Skeena's market cap should increase when both the metallurgical tests & PEA for Eskay are released over the next few months, in today's market how much is anyone's guess, let's say there's a 60% increase overall, (30% with each release) resulting in a market cap of around C$56M, or C$0.56 per/share.
I would venture to say that if any offers were to be made by those companies signing CA's, they would be offers looking to buy-out Skeena Resources in whole, and not in parts. Being Skeena is so undervalued, the asking price for Skeena's 49% interest in Eskay, would not be much more than if buying out Skeena Resources outright, and with 20+ companies signing CA's at PDAC, the interest level seems to be very high, giving credence that multiple bids could come in. Any offers being made would likely be make after the PEA, or PFS/FS are released, where those parties interested could thoroughly complete their respective DD.
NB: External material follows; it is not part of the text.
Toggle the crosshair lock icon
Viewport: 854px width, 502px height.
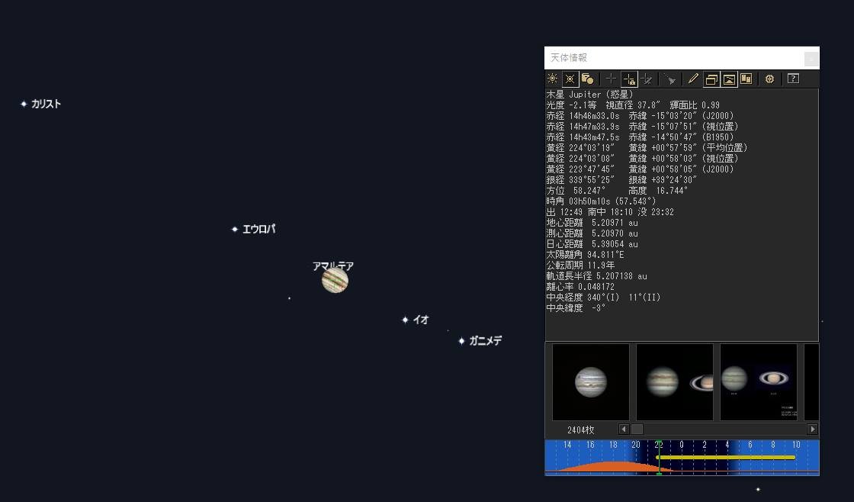[x=629, y=79]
Eskay's the prize, particularly for Barrick. Any project growing into a 5M AuEq ounce, high-margin resource, located in a safe jurisdiction is needless to say a very rare occurrence that most any major would love the opportunity to acquire, especially Barrick where they can buy-back 51% of the project for a song. Barrick's first order of business is to obtain 100% ownership of Eskay Creek. There 1st option in acquiring that 100% control would be to have Skeena come to the table early, (not waiting for them to exercise their option in Q4 2020), and re-negotiate their old option agreement, enabling them to secure Skeena's 49% interest for themselves. I would assume Skeena would want anywhere between C$300M to C$350M, depending on how the economics of the project looks after the PEA is released.
If Barrick comes in with a low bid, and negotiations fail, they could then put in a hostile takeover bid for all of Skeena Resources, at a price right around to what Skeena was asking for their 49% interest, between C$300M to C$350M. With a hostile bid of between C$300M to C$350M for all of Skeena Resources, or around $3.00/$3.50 per/share, Barrick would not only have Eskay's 5M AuEq ounces, at a cost around $65 per/ounce, but also own two solid projects in Snip & GJ, where they could then turnaround and sell them both (Hochschild/Newcrest?), and end up having all of Eskay at a five finger discount.
Would shareholders vote in favor of such a hostile bid where Barrick offers Skeena shareholders between $3.00/$3.50 per/share, without a doubt.
For shareholders there could be some sweetener added if we ever got into the above scenario, being that several of those other companies signing CA's at PDAC, may also want to jump aboard the bidding train for Skeena, and its handful of project. For instance, Newcrest in wanting to own GJ with the synergies that come with Red Chris, and just as Barrick, afterwards selling Eskay & Snip to the highest bidder (Barrick/Hochschild?), ending up owning GJ for another song. That in turn could mark the beginning of a bidding war to the delight of Skeena shareholders.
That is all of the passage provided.